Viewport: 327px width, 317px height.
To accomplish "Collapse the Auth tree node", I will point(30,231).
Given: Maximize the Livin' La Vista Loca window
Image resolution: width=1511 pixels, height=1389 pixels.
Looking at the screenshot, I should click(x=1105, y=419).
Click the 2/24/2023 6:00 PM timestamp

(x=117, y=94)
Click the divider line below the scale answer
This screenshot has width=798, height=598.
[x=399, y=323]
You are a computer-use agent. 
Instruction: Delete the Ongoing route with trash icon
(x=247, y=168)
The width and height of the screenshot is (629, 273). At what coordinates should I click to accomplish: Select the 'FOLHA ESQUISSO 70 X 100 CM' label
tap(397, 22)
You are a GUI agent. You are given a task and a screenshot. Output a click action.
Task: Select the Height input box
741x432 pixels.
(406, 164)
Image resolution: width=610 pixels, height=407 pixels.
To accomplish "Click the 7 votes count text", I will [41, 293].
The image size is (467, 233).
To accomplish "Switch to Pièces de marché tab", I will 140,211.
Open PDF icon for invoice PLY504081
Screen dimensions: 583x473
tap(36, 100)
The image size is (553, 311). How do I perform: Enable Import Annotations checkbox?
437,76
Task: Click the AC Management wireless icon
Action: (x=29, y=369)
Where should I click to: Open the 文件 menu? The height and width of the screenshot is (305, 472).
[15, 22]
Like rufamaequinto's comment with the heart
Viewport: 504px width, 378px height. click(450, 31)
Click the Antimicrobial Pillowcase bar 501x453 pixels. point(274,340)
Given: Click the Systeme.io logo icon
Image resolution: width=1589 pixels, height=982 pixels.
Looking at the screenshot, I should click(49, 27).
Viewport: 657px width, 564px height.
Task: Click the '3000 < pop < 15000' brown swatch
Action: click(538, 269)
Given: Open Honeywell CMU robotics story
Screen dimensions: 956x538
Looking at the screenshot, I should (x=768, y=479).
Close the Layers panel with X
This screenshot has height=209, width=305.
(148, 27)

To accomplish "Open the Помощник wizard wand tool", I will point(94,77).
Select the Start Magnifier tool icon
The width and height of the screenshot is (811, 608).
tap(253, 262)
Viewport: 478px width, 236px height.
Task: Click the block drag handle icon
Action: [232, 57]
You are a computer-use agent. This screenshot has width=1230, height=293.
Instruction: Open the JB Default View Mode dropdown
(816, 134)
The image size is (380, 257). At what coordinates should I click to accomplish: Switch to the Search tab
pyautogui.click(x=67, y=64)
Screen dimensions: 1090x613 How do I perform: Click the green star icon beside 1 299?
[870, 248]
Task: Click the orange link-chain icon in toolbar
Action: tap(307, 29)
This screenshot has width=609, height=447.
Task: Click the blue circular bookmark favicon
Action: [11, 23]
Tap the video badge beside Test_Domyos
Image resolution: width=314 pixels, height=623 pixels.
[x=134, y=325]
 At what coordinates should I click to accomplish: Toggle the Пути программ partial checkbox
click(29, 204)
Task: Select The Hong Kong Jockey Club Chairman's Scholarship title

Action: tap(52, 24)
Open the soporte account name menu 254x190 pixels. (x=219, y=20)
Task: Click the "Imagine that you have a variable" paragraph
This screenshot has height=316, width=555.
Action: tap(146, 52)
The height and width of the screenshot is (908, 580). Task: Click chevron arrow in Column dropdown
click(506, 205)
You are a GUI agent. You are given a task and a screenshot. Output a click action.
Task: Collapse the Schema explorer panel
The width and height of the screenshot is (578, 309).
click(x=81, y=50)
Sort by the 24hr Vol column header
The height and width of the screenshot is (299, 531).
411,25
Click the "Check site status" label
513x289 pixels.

•••

◆ **WHAT THE TASK REQUIRES**: Type out the whole listing once more, exactly as written.

◆ **EXERCISE RESULT**:
Viewport: 327px width, 317px height.
To accomplish "Collapse the Auth tree node", I will point(30,231).
Given: Maximize the Livin' La Vista Loca window
Image resolution: width=1511 pixels, height=1389 pixels.
Looking at the screenshot, I should click(x=1105, y=419).
Click the 2/24/2023 6:00 PM timestamp

(x=117, y=94)
Click the divider line below the scale answer
This screenshot has width=798, height=598.
[x=399, y=323]
You are a computer-use agent. 
Instruction: Delete the Ongoing route with trash icon
(x=247, y=168)
The width and height of the screenshot is (629, 273). At what coordinates should I click to accomplish: Select the 'FOLHA ESQUISSO 70 X 100 CM' label
tap(397, 22)
You are a GUI agent. You are given a task and a screenshot. Output a click action.
Task: Select the Height input box
741x432 pixels.
(406, 164)
Image resolution: width=610 pixels, height=407 pixels.
To accomplish "Click the 7 votes count text", I will [41, 293].
The image size is (467, 233).
To accomplish "Switch to Pièces de marché tab", I will 140,211.
Open PDF icon for invoice PLY504081
Screen dimensions: 583x473
tap(36, 100)
The image size is (553, 311). How do I perform: Enable Import Annotations checkbox?
437,76
Task: Click the AC Management wireless icon
Action: (x=29, y=369)
Where should I click to: Open the 文件 menu? The height and width of the screenshot is (305, 472).
[15, 22]
Like rufamaequinto's comment with the heart
Viewport: 504px width, 378px height. click(450, 31)
Click the Antimicrobial Pillowcase bar 501x453 pixels. point(274,340)
Given: Click the Systeme.io logo icon
Image resolution: width=1589 pixels, height=982 pixels.
Looking at the screenshot, I should click(49, 27).
Viewport: 657px width, 564px height.
Task: Click the '3000 < pop < 15000' brown swatch
Action: click(538, 269)
Given: Open Honeywell CMU robotics story
Screen dimensions: 956x538
Looking at the screenshot, I should (x=768, y=479).
Close the Layers panel with X
This screenshot has height=209, width=305.
(148, 27)

To accomplish "Open the Помощник wizard wand tool", I will point(94,77).
Select the Start Magnifier tool icon
The width and height of the screenshot is (811, 608).
tap(253, 262)
Viewport: 478px width, 236px height.
Task: Click the block drag handle icon
Action: [232, 57]
You are a computer-use agent. This screenshot has width=1230, height=293.
Instruction: Open the JB Default View Mode dropdown
(816, 134)
The image size is (380, 257). At what coordinates should I click to accomplish: Switch to the Search tab
pyautogui.click(x=67, y=64)
Screen dimensions: 1090x613 How do I perform: Click the green star icon beside 1 299?
[870, 248]
Task: Click the orange link-chain icon in toolbar
Action: tap(307, 29)
This screenshot has width=609, height=447.
Task: Click the blue circular bookmark favicon
Action: [11, 23]
Tap the video badge beside Test_Domyos
Image resolution: width=314 pixels, height=623 pixels.
[x=134, y=325]
 At what coordinates should I click to accomplish: Toggle the Пути программ partial checkbox
click(29, 204)
Task: Select The Hong Kong Jockey Club Chairman's Scholarship title

Action: tap(52, 24)
Open the soporte account name menu 254x190 pixels. (x=219, y=20)
Task: Click the "Imagine that you have a variable" paragraph
This screenshot has height=316, width=555.
Action: tap(146, 52)
The height and width of the screenshot is (908, 580). Task: Click chevron arrow in Column dropdown
click(506, 205)
You are a GUI agent. You are given a task and a screenshot. Output a click action.
Task: Collapse the Schema explorer panel
The width and height of the screenshot is (578, 309).
click(x=81, y=50)
Sort by the 24hr Vol column header
The height and width of the screenshot is (299, 531).
411,25
Click the "Check site status" label
513x289 pixels.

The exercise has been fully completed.